Exercise instructions:
Copy the items from the start through the line containing "(x=121, y=437)", replacing "GUI agent" with "screen agent" and leaving everything else unchanged.

------------------------------------------------------------------------

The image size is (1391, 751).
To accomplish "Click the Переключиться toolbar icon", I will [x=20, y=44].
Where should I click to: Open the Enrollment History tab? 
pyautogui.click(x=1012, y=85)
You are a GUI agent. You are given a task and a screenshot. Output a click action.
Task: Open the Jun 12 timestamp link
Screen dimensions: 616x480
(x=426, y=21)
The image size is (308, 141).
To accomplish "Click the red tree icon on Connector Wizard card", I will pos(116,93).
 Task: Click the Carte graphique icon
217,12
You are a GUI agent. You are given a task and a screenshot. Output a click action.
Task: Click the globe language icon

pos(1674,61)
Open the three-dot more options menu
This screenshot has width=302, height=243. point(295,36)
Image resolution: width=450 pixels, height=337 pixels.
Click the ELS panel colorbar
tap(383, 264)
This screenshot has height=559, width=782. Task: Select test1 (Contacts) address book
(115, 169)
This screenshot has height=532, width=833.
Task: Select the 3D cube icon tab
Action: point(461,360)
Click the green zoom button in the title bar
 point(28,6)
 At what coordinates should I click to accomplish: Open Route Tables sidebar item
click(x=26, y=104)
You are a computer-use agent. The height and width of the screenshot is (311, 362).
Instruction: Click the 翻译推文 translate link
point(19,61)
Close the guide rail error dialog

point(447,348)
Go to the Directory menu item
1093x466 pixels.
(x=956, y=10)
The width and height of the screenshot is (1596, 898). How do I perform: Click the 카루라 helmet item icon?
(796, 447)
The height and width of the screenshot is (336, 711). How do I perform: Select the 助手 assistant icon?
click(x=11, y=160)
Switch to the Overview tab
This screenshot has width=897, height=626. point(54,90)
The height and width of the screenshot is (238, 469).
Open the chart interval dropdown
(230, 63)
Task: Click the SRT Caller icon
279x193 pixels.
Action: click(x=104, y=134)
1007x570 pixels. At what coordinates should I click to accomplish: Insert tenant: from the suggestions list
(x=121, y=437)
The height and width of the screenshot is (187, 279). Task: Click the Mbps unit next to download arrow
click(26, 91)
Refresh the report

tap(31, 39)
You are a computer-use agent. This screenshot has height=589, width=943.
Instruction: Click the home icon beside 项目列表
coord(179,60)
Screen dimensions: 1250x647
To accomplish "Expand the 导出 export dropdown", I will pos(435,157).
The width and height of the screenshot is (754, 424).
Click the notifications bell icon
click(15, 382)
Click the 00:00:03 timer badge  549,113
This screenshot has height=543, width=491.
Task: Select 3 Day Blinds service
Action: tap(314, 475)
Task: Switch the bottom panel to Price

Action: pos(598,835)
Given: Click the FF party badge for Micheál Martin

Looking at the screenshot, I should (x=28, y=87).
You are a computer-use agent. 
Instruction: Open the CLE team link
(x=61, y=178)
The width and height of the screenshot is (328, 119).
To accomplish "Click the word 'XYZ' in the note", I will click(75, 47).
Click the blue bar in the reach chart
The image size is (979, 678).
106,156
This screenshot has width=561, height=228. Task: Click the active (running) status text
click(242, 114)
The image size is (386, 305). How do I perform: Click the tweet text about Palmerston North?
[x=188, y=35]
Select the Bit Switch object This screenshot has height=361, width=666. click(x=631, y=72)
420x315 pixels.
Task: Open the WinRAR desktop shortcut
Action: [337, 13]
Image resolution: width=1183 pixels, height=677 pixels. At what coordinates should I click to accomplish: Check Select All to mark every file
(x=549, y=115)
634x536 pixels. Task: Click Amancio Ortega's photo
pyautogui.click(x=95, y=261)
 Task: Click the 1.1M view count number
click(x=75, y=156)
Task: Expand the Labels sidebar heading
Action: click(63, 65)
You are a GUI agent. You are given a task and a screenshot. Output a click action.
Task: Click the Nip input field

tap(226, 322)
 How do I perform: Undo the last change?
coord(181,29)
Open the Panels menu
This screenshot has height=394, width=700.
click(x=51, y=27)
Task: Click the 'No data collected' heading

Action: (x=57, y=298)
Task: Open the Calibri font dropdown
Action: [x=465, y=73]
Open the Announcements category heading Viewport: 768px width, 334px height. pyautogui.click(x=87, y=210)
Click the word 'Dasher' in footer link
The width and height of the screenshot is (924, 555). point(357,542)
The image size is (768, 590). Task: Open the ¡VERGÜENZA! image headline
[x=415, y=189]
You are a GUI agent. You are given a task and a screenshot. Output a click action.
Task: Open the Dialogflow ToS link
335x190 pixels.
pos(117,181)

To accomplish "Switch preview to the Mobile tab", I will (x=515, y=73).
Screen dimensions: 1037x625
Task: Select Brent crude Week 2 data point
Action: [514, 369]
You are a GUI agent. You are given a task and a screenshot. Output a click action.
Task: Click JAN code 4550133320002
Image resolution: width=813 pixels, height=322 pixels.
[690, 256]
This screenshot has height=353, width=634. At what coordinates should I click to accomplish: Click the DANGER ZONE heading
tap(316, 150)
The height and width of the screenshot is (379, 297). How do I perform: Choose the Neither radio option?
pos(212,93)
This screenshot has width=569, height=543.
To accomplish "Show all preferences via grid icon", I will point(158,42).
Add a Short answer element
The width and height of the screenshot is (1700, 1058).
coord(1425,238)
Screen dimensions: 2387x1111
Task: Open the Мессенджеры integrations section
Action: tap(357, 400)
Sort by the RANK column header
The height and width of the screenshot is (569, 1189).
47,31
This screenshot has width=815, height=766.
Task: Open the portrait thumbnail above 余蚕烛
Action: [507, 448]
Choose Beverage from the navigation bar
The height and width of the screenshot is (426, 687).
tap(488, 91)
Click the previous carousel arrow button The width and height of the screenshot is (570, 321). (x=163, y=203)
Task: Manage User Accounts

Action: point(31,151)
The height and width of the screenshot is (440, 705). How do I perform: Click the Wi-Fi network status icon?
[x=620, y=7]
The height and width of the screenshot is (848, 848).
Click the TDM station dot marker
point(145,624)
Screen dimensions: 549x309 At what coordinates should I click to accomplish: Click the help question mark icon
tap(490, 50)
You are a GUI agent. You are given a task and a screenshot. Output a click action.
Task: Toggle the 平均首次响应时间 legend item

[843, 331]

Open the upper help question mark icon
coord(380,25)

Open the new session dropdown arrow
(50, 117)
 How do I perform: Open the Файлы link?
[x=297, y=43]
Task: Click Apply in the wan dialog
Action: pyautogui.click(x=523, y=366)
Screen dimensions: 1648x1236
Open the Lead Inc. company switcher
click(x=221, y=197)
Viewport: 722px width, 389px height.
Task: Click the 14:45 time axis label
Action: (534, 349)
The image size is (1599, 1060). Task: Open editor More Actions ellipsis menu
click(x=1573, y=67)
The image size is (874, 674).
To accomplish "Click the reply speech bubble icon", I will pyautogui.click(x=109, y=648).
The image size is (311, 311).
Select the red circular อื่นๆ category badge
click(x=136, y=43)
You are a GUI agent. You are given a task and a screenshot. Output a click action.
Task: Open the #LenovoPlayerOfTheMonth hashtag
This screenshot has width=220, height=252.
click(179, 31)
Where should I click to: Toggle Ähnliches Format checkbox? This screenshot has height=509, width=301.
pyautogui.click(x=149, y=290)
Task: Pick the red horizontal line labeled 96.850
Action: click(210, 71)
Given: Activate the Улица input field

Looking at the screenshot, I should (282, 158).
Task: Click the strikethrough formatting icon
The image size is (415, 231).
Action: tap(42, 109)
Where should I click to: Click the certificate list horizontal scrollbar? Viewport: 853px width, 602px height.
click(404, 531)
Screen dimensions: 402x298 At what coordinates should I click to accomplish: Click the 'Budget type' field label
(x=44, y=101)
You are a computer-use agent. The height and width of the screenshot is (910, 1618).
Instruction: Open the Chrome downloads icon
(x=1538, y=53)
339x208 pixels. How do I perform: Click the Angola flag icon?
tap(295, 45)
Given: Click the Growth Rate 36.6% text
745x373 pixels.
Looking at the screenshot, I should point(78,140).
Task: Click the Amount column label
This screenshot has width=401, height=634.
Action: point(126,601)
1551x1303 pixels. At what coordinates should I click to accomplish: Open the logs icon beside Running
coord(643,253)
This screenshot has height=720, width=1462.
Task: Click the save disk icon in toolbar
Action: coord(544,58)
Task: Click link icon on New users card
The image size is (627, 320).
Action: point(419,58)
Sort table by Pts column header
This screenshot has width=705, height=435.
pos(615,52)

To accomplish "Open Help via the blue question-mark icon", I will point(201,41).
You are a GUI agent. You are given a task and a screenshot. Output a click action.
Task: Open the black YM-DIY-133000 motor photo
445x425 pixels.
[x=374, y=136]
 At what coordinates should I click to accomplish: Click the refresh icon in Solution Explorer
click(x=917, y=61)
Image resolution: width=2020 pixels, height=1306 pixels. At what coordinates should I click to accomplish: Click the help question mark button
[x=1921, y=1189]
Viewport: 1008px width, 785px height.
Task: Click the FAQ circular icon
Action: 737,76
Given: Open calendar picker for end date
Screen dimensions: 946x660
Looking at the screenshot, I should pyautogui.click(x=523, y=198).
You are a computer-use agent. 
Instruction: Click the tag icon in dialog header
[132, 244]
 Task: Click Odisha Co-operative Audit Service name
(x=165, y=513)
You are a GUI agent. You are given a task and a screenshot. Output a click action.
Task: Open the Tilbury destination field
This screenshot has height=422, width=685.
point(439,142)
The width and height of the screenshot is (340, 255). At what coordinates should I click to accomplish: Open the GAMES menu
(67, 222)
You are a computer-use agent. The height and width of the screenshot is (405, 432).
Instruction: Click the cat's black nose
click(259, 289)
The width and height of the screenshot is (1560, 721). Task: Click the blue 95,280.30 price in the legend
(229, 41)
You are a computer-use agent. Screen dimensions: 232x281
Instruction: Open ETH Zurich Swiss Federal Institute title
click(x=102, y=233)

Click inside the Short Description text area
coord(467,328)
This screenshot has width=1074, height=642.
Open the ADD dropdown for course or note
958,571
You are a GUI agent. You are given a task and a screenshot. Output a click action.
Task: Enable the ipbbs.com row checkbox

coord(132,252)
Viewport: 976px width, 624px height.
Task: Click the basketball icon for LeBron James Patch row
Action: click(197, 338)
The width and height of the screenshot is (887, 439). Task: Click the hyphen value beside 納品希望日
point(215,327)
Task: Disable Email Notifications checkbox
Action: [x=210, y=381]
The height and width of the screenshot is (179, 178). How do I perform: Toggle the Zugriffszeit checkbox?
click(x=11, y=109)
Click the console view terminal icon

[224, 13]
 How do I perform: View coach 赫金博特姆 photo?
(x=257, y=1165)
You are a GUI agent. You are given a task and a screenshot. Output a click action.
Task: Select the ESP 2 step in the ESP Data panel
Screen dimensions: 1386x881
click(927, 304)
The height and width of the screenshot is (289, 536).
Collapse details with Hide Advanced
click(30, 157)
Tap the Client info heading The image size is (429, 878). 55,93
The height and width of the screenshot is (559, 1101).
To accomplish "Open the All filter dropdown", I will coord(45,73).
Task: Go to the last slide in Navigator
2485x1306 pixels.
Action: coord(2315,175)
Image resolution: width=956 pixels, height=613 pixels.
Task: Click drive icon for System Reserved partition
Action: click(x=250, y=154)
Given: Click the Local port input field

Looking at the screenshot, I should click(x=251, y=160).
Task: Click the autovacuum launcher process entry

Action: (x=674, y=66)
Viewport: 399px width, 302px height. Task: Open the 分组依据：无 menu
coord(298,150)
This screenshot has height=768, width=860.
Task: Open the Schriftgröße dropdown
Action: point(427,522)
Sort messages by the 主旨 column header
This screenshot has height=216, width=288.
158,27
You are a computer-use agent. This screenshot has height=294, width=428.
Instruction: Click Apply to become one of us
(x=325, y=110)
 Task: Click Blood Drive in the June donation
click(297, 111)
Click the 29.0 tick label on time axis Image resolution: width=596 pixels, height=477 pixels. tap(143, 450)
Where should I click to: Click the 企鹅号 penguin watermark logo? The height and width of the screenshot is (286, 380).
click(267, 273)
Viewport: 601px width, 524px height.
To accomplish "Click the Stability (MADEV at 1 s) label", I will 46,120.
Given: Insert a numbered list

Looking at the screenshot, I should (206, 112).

------------------------------------------------------------------------

Exercise result:
The image size is (1391, 751).
To accomplish "Click the Переключиться toolbar icon", I will [x=20, y=44].
Where should I click to: Open the Enrollment History tab? 
pyautogui.click(x=1012, y=85)
You are a screen agent. You are given a task and a screenshot. Output a click action.
Task: Open the Jun 12 timestamp link
Screen dimensions: 616x480
(x=426, y=21)
The image size is (308, 141).
To accomplish "Click the red tree icon on Connector Wizard card", I will pos(116,93).
 Task: Click the Carte graphique icon
217,12
You are a screen agent. You are given a task and a screenshot. Output a click action.
Task: Click the globe language icon

pos(1674,61)
Open the three-dot more options menu
This screenshot has width=302, height=243. point(295,36)
Image resolution: width=450 pixels, height=337 pixels.
Click the ELS panel colorbar
tap(383, 264)
This screenshot has height=559, width=782. Task: Select test1 (Contacts) address book
(115, 169)
This screenshot has height=532, width=833.
Task: Select the 3D cube icon tab
Action: point(461,360)
Click the green zoom button in the title bar
 point(28,6)
 At what coordinates should I click to accomplish: Open Route Tables sidebar item
click(x=26, y=104)
You are a computer-use agent. The height and width of the screenshot is (311, 362).
Instruction: Click the 翻译推文 translate link
point(19,61)
Close the guide rail error dialog

point(447,348)
Go to the Directory menu item
1093x466 pixels.
(x=956, y=10)
The width and height of the screenshot is (1596, 898). How do I perform: Click the 카루라 helmet item icon?
(796, 447)
The height and width of the screenshot is (336, 711). How do I perform: Select the 助手 assistant icon?
click(x=11, y=160)
Switch to the Overview tab
This screenshot has width=897, height=626. point(54,90)
The height and width of the screenshot is (238, 469).
Open the chart interval dropdown
(230, 63)
Task: Click the SRT Caller icon
279x193 pixels.
Action: click(x=104, y=134)
1007x570 pixels. At what coordinates should I click to accomplish: Insert tenant: from the suggestions list
(x=121, y=437)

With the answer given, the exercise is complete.